Written instruction
Output as a JSON list of strings the lines of the listing below from the line containing "Click the NOMAD logo wordmark" through the line containing "click(x=726, y=38)", one string per line, with blank lines omitted.

------------------------------------------------

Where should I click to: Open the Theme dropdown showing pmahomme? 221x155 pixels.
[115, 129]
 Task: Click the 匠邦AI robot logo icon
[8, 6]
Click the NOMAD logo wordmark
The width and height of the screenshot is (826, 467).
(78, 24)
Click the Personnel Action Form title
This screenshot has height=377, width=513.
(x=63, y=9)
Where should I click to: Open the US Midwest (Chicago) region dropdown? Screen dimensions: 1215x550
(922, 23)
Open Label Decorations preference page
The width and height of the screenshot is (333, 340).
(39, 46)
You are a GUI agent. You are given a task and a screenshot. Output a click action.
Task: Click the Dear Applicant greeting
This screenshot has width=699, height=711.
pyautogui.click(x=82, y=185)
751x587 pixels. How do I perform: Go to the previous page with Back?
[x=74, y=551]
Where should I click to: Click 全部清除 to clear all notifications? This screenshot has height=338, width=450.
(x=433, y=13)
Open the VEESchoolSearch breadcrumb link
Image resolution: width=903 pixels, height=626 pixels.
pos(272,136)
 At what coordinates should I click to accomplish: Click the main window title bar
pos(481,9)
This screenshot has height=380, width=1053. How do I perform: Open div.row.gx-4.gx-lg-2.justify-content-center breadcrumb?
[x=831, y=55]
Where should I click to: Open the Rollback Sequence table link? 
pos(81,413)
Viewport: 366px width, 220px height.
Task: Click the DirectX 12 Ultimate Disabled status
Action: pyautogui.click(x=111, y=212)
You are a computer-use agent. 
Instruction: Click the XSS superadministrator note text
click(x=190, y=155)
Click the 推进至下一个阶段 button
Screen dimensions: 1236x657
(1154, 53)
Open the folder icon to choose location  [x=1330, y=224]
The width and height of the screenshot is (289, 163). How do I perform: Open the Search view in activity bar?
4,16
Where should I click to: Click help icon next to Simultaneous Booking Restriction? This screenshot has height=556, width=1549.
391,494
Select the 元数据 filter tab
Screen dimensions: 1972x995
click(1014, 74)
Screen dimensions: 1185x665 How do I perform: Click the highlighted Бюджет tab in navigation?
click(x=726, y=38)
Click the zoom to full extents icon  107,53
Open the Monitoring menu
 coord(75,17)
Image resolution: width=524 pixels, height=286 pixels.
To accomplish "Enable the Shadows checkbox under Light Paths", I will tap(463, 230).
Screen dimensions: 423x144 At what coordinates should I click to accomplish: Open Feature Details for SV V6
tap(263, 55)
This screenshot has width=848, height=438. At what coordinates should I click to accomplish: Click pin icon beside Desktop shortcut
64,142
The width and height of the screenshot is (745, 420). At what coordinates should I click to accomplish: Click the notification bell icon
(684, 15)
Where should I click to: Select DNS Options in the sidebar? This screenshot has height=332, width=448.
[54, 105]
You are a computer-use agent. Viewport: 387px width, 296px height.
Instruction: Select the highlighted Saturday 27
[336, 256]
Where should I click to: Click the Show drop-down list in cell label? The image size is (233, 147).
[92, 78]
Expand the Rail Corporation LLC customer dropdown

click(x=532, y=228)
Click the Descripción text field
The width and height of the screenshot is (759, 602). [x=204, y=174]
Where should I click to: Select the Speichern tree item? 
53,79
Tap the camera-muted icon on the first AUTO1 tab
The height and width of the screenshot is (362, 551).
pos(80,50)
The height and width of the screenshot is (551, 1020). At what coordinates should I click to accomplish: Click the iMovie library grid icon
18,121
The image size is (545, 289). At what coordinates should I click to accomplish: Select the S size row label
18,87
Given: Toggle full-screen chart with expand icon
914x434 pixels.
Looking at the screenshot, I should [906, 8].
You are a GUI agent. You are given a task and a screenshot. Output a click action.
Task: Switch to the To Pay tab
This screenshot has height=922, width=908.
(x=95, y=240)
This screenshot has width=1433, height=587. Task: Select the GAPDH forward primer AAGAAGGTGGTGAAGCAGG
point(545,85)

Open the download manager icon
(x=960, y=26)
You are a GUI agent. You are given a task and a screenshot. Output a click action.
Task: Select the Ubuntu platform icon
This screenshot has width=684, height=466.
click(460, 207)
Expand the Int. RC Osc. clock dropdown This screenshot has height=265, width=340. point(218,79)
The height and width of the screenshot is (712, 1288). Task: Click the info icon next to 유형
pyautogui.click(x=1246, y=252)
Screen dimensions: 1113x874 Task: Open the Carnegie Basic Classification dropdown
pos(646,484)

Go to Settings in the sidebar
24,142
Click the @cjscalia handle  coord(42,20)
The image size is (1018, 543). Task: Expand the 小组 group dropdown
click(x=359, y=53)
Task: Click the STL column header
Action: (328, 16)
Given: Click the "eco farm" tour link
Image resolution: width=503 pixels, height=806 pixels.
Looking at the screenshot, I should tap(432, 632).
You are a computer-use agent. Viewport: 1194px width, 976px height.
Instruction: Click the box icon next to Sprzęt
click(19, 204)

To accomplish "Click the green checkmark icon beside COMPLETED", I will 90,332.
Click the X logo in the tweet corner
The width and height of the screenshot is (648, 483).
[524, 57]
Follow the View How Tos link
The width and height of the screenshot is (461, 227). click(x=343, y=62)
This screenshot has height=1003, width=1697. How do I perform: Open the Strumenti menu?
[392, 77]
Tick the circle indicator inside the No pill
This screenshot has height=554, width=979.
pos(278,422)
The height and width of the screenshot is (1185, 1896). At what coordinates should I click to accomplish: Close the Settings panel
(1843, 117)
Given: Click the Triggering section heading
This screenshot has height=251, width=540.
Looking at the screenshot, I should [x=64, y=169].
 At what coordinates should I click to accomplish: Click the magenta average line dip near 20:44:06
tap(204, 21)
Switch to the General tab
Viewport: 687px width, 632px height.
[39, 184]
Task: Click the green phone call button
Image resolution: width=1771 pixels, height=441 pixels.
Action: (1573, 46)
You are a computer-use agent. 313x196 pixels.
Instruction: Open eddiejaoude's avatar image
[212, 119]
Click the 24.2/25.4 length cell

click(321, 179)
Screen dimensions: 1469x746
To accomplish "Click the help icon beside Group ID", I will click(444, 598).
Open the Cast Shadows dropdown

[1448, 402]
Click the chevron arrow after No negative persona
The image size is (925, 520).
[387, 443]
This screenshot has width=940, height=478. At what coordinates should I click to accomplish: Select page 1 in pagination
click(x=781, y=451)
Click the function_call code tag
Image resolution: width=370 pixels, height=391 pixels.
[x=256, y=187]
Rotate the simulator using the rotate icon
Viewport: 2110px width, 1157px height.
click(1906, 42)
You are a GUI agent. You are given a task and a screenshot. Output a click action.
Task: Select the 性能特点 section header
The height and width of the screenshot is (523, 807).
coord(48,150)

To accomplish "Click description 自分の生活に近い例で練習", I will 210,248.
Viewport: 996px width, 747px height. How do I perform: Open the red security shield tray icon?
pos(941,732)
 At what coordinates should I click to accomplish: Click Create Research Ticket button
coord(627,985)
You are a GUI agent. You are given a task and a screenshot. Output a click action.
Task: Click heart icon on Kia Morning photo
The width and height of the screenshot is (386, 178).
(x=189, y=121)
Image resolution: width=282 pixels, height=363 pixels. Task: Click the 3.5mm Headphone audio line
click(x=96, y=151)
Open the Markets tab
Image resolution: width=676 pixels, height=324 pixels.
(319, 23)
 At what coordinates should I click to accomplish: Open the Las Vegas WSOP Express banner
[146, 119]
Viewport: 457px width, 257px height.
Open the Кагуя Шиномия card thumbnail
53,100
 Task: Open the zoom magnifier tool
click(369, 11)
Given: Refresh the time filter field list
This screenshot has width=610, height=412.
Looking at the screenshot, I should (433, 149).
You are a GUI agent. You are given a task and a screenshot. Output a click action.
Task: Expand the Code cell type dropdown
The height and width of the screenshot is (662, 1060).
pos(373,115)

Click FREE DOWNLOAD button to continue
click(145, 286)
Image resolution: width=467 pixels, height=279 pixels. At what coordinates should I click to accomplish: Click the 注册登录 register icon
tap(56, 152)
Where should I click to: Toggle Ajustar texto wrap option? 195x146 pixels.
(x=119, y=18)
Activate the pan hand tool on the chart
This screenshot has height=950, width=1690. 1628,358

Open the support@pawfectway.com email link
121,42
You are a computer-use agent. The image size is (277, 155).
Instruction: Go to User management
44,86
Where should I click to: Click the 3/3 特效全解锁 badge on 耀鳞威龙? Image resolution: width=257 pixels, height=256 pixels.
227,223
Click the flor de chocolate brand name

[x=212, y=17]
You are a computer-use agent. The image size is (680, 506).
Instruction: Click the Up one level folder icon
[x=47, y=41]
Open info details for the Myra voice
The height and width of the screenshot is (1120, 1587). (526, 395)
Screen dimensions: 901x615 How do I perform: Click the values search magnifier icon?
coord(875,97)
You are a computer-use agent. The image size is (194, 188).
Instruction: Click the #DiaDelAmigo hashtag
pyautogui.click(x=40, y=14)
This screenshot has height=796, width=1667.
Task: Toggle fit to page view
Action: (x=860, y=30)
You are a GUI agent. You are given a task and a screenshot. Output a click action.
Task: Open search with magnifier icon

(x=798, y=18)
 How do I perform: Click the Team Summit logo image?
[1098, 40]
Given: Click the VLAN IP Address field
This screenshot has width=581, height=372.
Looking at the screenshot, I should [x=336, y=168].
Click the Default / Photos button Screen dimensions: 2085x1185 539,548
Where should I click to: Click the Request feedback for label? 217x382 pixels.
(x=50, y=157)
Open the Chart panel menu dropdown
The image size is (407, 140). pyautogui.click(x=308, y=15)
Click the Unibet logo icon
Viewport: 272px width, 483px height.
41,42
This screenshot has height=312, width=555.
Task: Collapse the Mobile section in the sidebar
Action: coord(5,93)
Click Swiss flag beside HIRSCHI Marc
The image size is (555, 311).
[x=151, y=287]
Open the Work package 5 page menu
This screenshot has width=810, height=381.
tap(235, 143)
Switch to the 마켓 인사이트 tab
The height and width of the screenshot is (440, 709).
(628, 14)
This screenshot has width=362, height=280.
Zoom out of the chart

------------------------------------------------

Reply
[
  "Click the NOMAD logo wordmark",
  "The width and height of the screenshot is (826, 467).",
  "(78, 24)",
  "Click the Personnel Action Form title",
  "This screenshot has height=377, width=513.",
  "(x=63, y=9)",
  "Where should I click to: Open the US Midwest (Chicago) region dropdown? Screen dimensions: 1215x550",
  "(922, 23)",
  "Open Label Decorations preference page",
  "The width and height of the screenshot is (333, 340).",
  "(39, 46)",
  "You are a GUI agent. You are given a task and a screenshot. Output a click action.",
  "Task: Click the Dear Applicant greeting",
  "This screenshot has width=699, height=711.",
  "pyautogui.click(x=82, y=185)",
  "751x587 pixels. How do I perform: Go to the previous page with Back?",
  "[x=74, y=551]",
  "Where should I click to: Click 全部清除 to clear all notifications? This screenshot has height=338, width=450.",
  "(x=433, y=13)",
  "Open the VEESchoolSearch breadcrumb link",
  "Image resolution: width=903 pixels, height=626 pixels.",
  "pos(272,136)",
  " At what coordinates should I click to accomplish: Click the main window title bar",
  "pos(481,9)",
  "This screenshot has height=380, width=1053. How do I perform: Open div.row.gx-4.gx-lg-2.justify-content-center breadcrumb?",
  "[x=831, y=55]",
  "Where should I click to: Open the Rollback Sequence table link? ",
  "pos(81,413)",
  "Viewport: 366px width, 220px height.",
  "Task: Click the DirectX 12 Ultimate Disabled status",
  "Action: pyautogui.click(x=111, y=212)",
  "You are a computer-use agent. ",
  "Instruction: Click the XSS superadministrator note text",
  "click(x=190, y=155)",
  "Click the 推进至下一个阶段 button",
  "Screen dimensions: 1236x657",
  "(1154, 53)",
  "Open the folder icon to choose location  [x=1330, y=224]",
  "The width and height of the screenshot is (289, 163). How do I perform: Open the Search view in activity bar?",
  "4,16",
  "Where should I click to: Click help icon next to Simultaneous Booking Restriction? This screenshot has height=556, width=1549.",
  "391,494",
  "Select the 元数据 filter tab",
  "Screen dimensions: 1972x995",
  "click(1014, 74)",
  "Screen dimensions: 1185x665 How do I perform: Click the highlighted Бюджет tab in navigation?",
  "click(x=726, y=38)"
]